A second executive cautioned that such a deal would be more likely if the ousted Timberwolves president, David Kahn, were still in place rather than the newcomer, Flip Saunders. Minnesota also has a talented center in Nikola Pekovic, a restricted free agent, whose signing would eliminate any need for Chandler. "People in the league still value Chandler, despite what happened in the Indiana series, and Shumpert is a very good young player with a very good contract," the second executive said. "The Knicks could package those two, but I don't see Flip doing anything. Love sees himself as a big star, he wants the big stage and he's got the personality for New York, but I don't see Minnesota considering something like that now. Maybe in February at the trade deadline."
LaMarcus Aldridge, Portland Trail Blazers. Like Love, he's a star on a losing small-market team, and one who also becomes a free agent in 2015. "Portland's trying to renovate their team and build around Aldridge," one executive said, "so I don't think they'd do it because of his age . I don't think Chandler and Shumpert would get him, but it might be worth a shot."
Another long-time league official said Chandler's disappearing act against Indiana would hurt the Knicks' chances of landing a player of Aldridge's caliber. "You generally don't win with defensive centers, but with offensive centers and people who put the ball in the basket," the official said. "Shumpert is definitely movable, but Chandler's a hard move."
Pau Gasol, Los Angeles Lakers. Unlike Love and Aldridge, he's on the back nine of his prime. Gasol turns 33 in July. "I'm sure the Knicks can probably get him if they want him," one executive said, "assuming the Lakers re-sign Dwight Howard. But do the Knicks really want to add another older guy?"
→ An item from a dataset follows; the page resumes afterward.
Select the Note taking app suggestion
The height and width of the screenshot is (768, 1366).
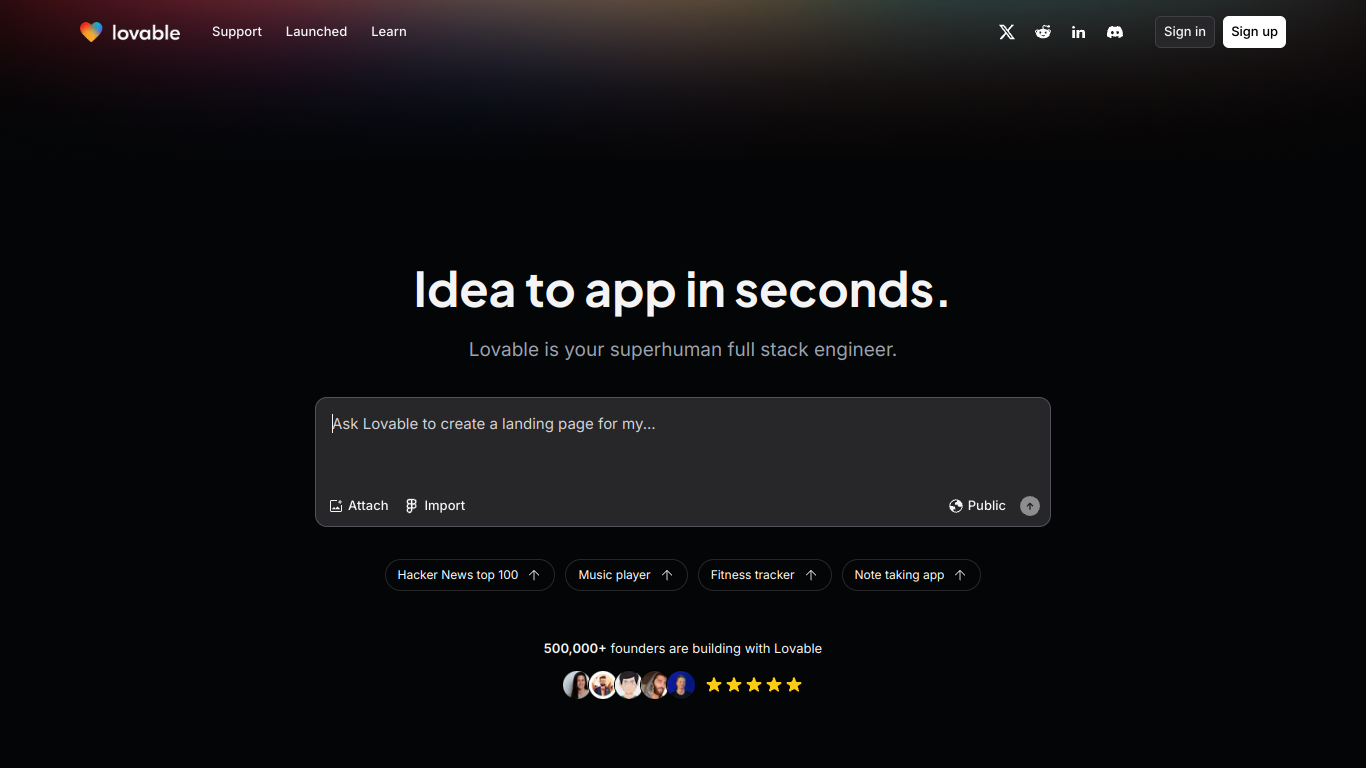pos(910,575)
Perhaps they do. Before the start of the season, Woodson made a point of telling reporters, "Young guys aren't winning an NBA title." This was before his old guys crumbled around him.
Woodson hasn't proved he can reach a conference final, never mind the Canyon of Heroes; he's now 2-12 in the conference semis in Atlanta and New York. It was no accident that Chandler said everyone around the Knicks had to improve, "including the coaches," or that Shumpert felt compelled to indict Woodson's offense as one full of "dead possessions" in which the players "don't really have any cohesiveness."
The coach has a ways to go, and so does his roster. Grunwald can't swing and miss on the three-million-plus midlevel exception this time like he did on Kidd last time, and the Knicks can't make the mistake of believing that Chandler will get better by hitting the weight room and that Stoudemire merely needs a few more classroom sessions with Hakeem Olajuwon.
"I think we can be creative," Grunwald said Tuesday in a break from his stay-the-course bunk. The Knicks had better get creative, or they'd better get busy praying Iman Shumpert explodes onto the scene next season the way Paul George did in Indiana this season.
Carmelo Anthony needs another star. He doesn't need a couple of 50-something men telling him a little time will heal this wound.
Without help for Melo, the aging Knicks are doomed to further failure.